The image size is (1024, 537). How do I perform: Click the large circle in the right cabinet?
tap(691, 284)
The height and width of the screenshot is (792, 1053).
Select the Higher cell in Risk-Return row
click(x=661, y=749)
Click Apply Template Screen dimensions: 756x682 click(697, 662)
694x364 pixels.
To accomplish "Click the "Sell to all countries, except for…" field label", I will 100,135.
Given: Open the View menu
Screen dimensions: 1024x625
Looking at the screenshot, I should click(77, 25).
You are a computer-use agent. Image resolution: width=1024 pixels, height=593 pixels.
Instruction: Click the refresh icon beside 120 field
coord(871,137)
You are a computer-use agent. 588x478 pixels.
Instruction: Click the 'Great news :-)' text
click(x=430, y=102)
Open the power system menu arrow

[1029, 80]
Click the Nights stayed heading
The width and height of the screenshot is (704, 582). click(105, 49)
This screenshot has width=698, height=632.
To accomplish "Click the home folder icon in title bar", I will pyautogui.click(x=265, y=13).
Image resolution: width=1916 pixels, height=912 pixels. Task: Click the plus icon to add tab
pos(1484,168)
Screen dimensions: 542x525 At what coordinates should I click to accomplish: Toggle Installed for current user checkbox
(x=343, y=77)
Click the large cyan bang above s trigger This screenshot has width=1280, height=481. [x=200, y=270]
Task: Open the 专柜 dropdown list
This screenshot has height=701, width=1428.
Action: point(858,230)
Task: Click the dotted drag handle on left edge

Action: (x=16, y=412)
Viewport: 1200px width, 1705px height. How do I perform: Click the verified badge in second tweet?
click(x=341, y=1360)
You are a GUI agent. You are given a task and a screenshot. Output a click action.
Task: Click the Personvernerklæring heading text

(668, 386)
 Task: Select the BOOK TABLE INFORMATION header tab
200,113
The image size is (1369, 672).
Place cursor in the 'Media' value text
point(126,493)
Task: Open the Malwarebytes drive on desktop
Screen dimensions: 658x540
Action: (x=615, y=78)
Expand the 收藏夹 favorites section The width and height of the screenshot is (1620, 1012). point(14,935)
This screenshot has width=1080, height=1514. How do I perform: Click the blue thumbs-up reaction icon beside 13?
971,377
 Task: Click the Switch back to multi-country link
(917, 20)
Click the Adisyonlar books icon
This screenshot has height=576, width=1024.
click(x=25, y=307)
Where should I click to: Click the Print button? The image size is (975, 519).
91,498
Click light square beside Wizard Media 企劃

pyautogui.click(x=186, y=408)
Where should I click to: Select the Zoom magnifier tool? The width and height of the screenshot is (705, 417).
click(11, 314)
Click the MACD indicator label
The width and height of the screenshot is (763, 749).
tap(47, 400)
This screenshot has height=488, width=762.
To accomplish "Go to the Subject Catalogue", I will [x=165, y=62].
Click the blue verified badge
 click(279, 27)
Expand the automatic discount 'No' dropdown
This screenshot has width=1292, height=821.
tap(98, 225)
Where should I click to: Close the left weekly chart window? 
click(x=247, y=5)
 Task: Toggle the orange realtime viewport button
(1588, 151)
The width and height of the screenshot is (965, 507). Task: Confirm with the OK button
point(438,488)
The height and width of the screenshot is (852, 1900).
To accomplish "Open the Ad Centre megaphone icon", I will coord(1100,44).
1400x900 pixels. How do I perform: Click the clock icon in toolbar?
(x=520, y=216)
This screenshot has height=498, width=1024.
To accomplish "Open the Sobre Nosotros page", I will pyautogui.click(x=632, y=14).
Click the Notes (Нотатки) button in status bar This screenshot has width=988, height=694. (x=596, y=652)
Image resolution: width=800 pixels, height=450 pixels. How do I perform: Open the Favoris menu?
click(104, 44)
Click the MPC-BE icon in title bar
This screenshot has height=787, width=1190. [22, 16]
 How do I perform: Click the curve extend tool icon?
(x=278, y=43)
- - - - -
■ **Required work**
Revise the data above by replacing every occurrence of "Screen dimensions" with "Display size", leaving all other text unchanged.

■ **Right answer**
The image size is (1024, 537). How do I perform: Click the large circle in the right cabinet?
tap(691, 284)
The height and width of the screenshot is (792, 1053).
Select the Higher cell in Risk-Return row
click(x=661, y=749)
Click Apply Template Display size: 756x682 click(697, 662)
694x364 pixels.
To accomplish "Click the "Sell to all countries, except for…" field label", I will 100,135.
Given: Open the View menu
Display size: 1024x625
Looking at the screenshot, I should click(77, 25).
You are a computer-use agent. Image resolution: width=1024 pixels, height=593 pixels.
Instruction: Click the refresh icon beside 120 field
coord(871,137)
You are a computer-use agent. 588x478 pixels.
Instruction: Click the 'Great news :-)' text
click(x=430, y=102)
Open the power system menu arrow

[1029, 80]
Click the Nights stayed heading
The width and height of the screenshot is (704, 582). click(105, 49)
This screenshot has width=698, height=632.
To accomplish "Click the home folder icon in title bar", I will pyautogui.click(x=265, y=13).
Image resolution: width=1916 pixels, height=912 pixels. Task: Click the plus icon to add tab
pos(1484,168)
Display size: 542x525 At what coordinates should I click to accomplish: Toggle Installed for current user checkbox
(x=343, y=77)
Click the large cyan bang above s trigger This screenshot has width=1280, height=481. [x=200, y=270]
Task: Open the 专柜 dropdown list
This screenshot has height=701, width=1428.
Action: point(858,230)
Task: Click the dotted drag handle on left edge

Action: (x=16, y=412)
Viewport: 1200px width, 1705px height. How do I perform: Click the verified badge in second tweet?
click(x=341, y=1360)
You are a GUI agent. You are given a task and a screenshot. Output a click action.
Task: Click the Personvernerklæring heading text

(668, 386)
 Task: Select the BOOK TABLE INFORMATION header tab
200,113
The image size is (1369, 672).
Place cursor in the 'Media' value text
point(126,493)
Task: Open the Malwarebytes drive on desktop
Display size: 658x540
Action: (x=615, y=78)
Expand the 收藏夹 favorites section The width and height of the screenshot is (1620, 1012). point(14,935)
This screenshot has width=1080, height=1514. How do I perform: Click the blue thumbs-up reaction icon beside 13?
971,377
 Task: Click the Switch back to multi-country link
(917, 20)
Click the Adisyonlar books icon
This screenshot has height=576, width=1024.
click(x=25, y=307)
Where should I click to: Click the Print button? The image size is (975, 519).
91,498
Click light square beside Wizard Media 企劃

pyautogui.click(x=186, y=408)
Where should I click to: Select the Zoom magnifier tool? The width and height of the screenshot is (705, 417).
click(11, 314)
Click the MACD indicator label
The width and height of the screenshot is (763, 749).
tap(47, 400)
This screenshot has height=488, width=762.
To accomplish "Go to the Subject Catalogue", I will [x=165, y=62].
Click the blue verified badge
 click(279, 27)
Expand the automatic discount 'No' dropdown
This screenshot has width=1292, height=821.
tap(98, 225)
Where should I click to: Close the left weekly chart window? 
click(x=247, y=5)
 Task: Toggle the orange realtime viewport button
(1588, 151)
The width and height of the screenshot is (965, 507). Task: Confirm with the OK button
point(438,488)
The height and width of the screenshot is (852, 1900).
To accomplish "Open the Ad Centre megaphone icon", I will coord(1100,44).
1400x900 pixels. How do I perform: Click the clock icon in toolbar?
(x=520, y=216)
This screenshot has height=498, width=1024.
To accomplish "Open the Sobre Nosotros page", I will pyautogui.click(x=632, y=14).
Click the Notes (Нотатки) button in status bar This screenshot has width=988, height=694. (x=596, y=652)
Image resolution: width=800 pixels, height=450 pixels. How do I perform: Open the Favoris menu?
click(104, 44)
Click the MPC-BE icon in title bar
This screenshot has height=787, width=1190. [22, 16]
 How do I perform: Click the curve extend tool icon?
(x=278, y=43)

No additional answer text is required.